Ces « Derniers Mots Célèbres » (« Famous Last Words ») nous donnent ici un titre qui devrait appâter le lecteur de
John Irving, ou l'amateur des films de
Wes Anderson… Sans vraiment trahir, il séduit sans montrer qui il est.
…
Il s'agit bien d'un palace, dont l'ambiance habituelle devrait séduire les nostalgique de l'époque impériale, sauf que l'action se situe à la fin de la seconde guerre mondiale, y cristallisant les restes d'espoir perdu de ce monde qui disparait.
Findley va y installer son narrateur, vrai-faux écrivain-maudit américain, avatar doppelgänger résigné, dont on va tenter de percer les mystères de ses confessions posthumes gravés sur les murs de l'hôtel, à travers les yeux de deux militaires alliés antagonistes, l'un vengeur et dogmatique, l'autre bienveillant et humaniste, et de leur affrontement froid à mesure que le récit se déploie.
…
Findley aime jongler avec les grandes figures historiques dans ses romans, mêlant éléments biographiques formels et suppositions, voir inventions pures et simples selon ses besoins. Je ne suis jamais complètement à l'aise avec le genre.
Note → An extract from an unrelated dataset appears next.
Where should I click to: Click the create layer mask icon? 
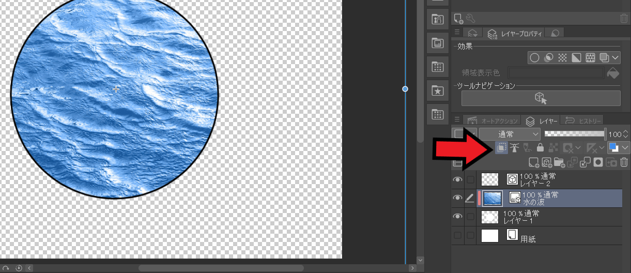[598, 163]
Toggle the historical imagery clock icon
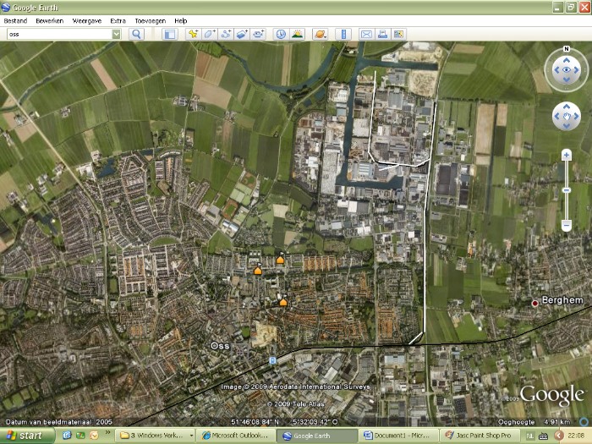The image size is (592, 444). click(281, 34)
Ceux ayant lu son «
Pilgrim » se souviennent de « ses »
Leonard de Vinci et
Carl Jung, violemment décrits dans cet autre roman, agréablement décevant... les meilleurs personnages étant ceux les moins développés…
Ici, il nous refait le coup de se focaliser sur d'autres mystérieux dépressifs, ce prince de Galles et sa misogynophile épouse, dont quelques paragraphes suffisent à vouloir leur faire avaler pierre par pierre tous les châteaux de la Couronne.
Une ambiance de complots permanents, très réussie, jette le trouble sur tout ce que l'on y regarde, brouillant à dessein cette première construction Bien / Mal, qui de toute façon ne tient jamais quand on y met les mains et de l'esprit.
…
Nous avons donc là une construction ambitieuse, une écriture claire et ciselée, maniérée parfois, au service d'une histoire qui nous replonge dans la Grande, évoquant l'époque où le point Goodwin n'existait pas encore, où les nazis pouvaient être simplement considérés dans ces salons comme bien habillés.
Comme à chaque fois,
Findley impressionne par sa prose, plongeant à corps défendant le lecteur dans ces solitudes qu'il répugne à appeler folie, tout en se gardant bien d'y apporter quelque remède, témoin résigné de toutes ces histoires insensées.
…
Son livre « Le Chasseur de tête » reste selon moi son meilleur, celui-ci venant juste ensuite.